The River Camac (sometimes spelled Cammock, or, historically, Cammoge or Cammoke; Irish:  or ) is one of the larger rivers in Dublin and was one of four tributaries of the Liffey critical to the early development of the city.

Course
The Camac flows from a source on Mount Seskin/Knockannavea mountain north-east of the village of Brittas (southwest of Dublin city), joining other mountain streams, before being diverted by an 18th-century diversion from the Brittas River tributary of the River Liffey.

It flows through a mountain valley named the Slade of Saggart which lies just west of the N81 road (and below the site of the Crooksling tuberculosis sanatorium) southwest of the broad Tallaght plain and east of Newcastle. The river then flows past Saggart, through Kingswood and under the N7. The Camac proceeds through Kilmatead, where there is a small lake with islands, and from there flows into Corkagh Park (formerly Corkagh demesne) where the river was diverted into numerous ponds over the centuries that provided water for local mills. There are two ponds at the back of Kilmateed, a new fishery pond in Corkagh Park, the dry bed of a pond at the back of the Fairview Oil Mill ruins (near Cherrywood), and further downstream next to Moyle Park College, where the water was used by Clondalkin Paper Mills in the past. Many of the concrete ponds are now in poor condition as water levels have dropped and the ponds have silted up. The mill pond serving Leinster Paper Mills was situated on the old Nangor Road, Clondalkin but was covered to make way for a car park and entrance for the Mill Shopping Centre from the Nangor Road side in the late 1980s.

The Camac then flows through Clondalkin village opposite the Garda Station and down Watery Lane, flowing on towards Nangor Road, and meeting tributaries in the industrial Bluebell and Robinhood Estate areas. It then travels through the Lansdowne Valley to residential Drimnagh and Crumlin.

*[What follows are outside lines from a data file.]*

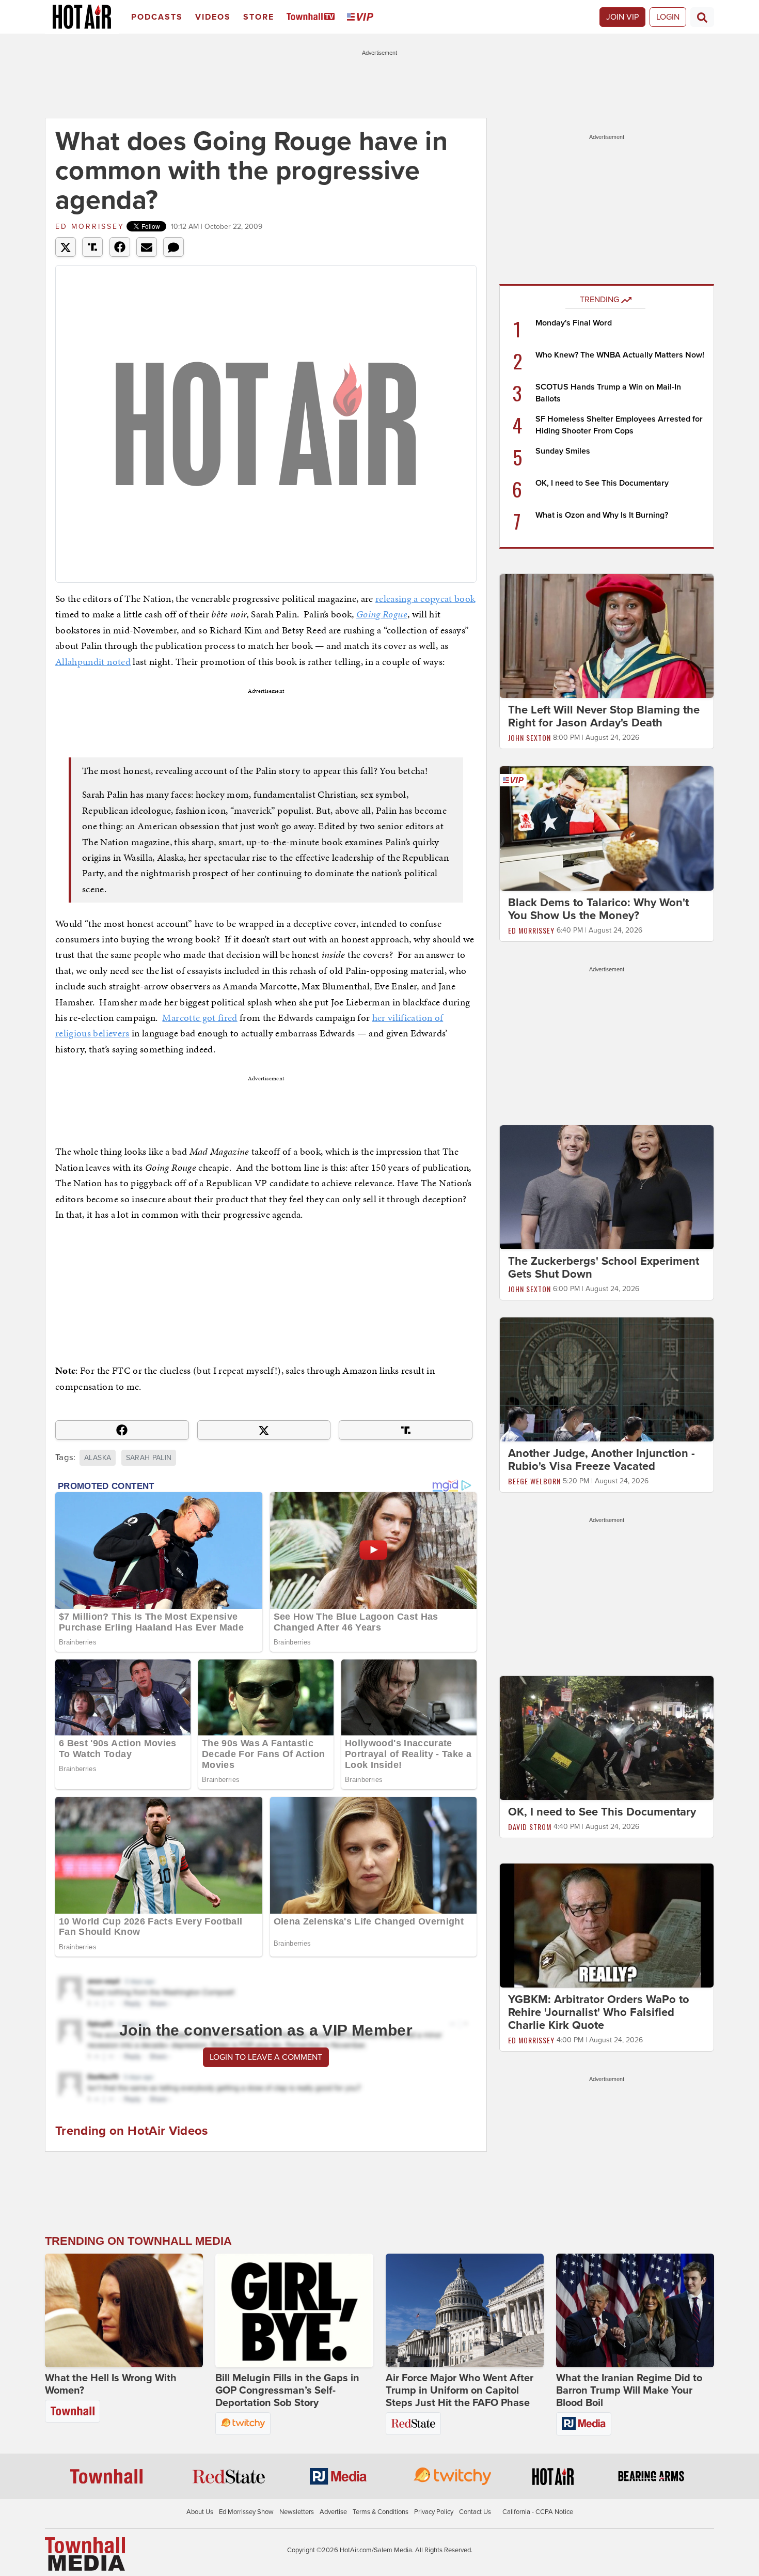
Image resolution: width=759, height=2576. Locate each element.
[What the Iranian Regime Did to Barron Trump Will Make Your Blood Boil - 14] (635, 2310)
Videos (213, 17)
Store (258, 17)
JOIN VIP (622, 17)
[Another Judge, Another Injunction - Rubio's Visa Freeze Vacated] (607, 1379)
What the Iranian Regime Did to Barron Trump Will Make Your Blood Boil (629, 2390)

The river goes on to Inchicore, where it is tunnelled under the Grand Canal before a bridge crossing at Golden Bridge.  It runs between Grattan Crescent Park and nearby Richmond Park (home to St Patrick's Athletic) where it gives its name to the ground's 'Camac Terrace', and arrives in Kilmainham, where it runs behind the jail museum and is crossed by Bow Bridge at Bow Lane West. It enters the Liffey alongside Heuston Station, a little upstream of Sean Heuston Bridge. The river was culverted underneath the railway station when it was built in 1846.

Tributaries
The Camac receives tributaries in the Slade of Saggart, including the Ferny Glinn and the Two Slades, and later from around Newcastle, and near Clondalkin (including the Boherboy, Brownsbarn and Fettercairn Streams, the latter joining near the boundary of Corkagh Park, in which the Camac features). Lower tributaries include the Robinhood Stream (Coolfan River), Gallblack Stream (formed from the Blackditch and Gallanstown Streams), Drimnagh Castle (or Bluebell) Stream, and Walkinstown Stream.

See also
 List of rivers in County Dublin
 Rivers of Ireland
 Brittas Pond

References

Bibliography

External links
, song about the River Camac, by Catherine Ann Cullen

River Liffey (system)
Rivers of South Dublin (county)
Rivers of Dublin (city)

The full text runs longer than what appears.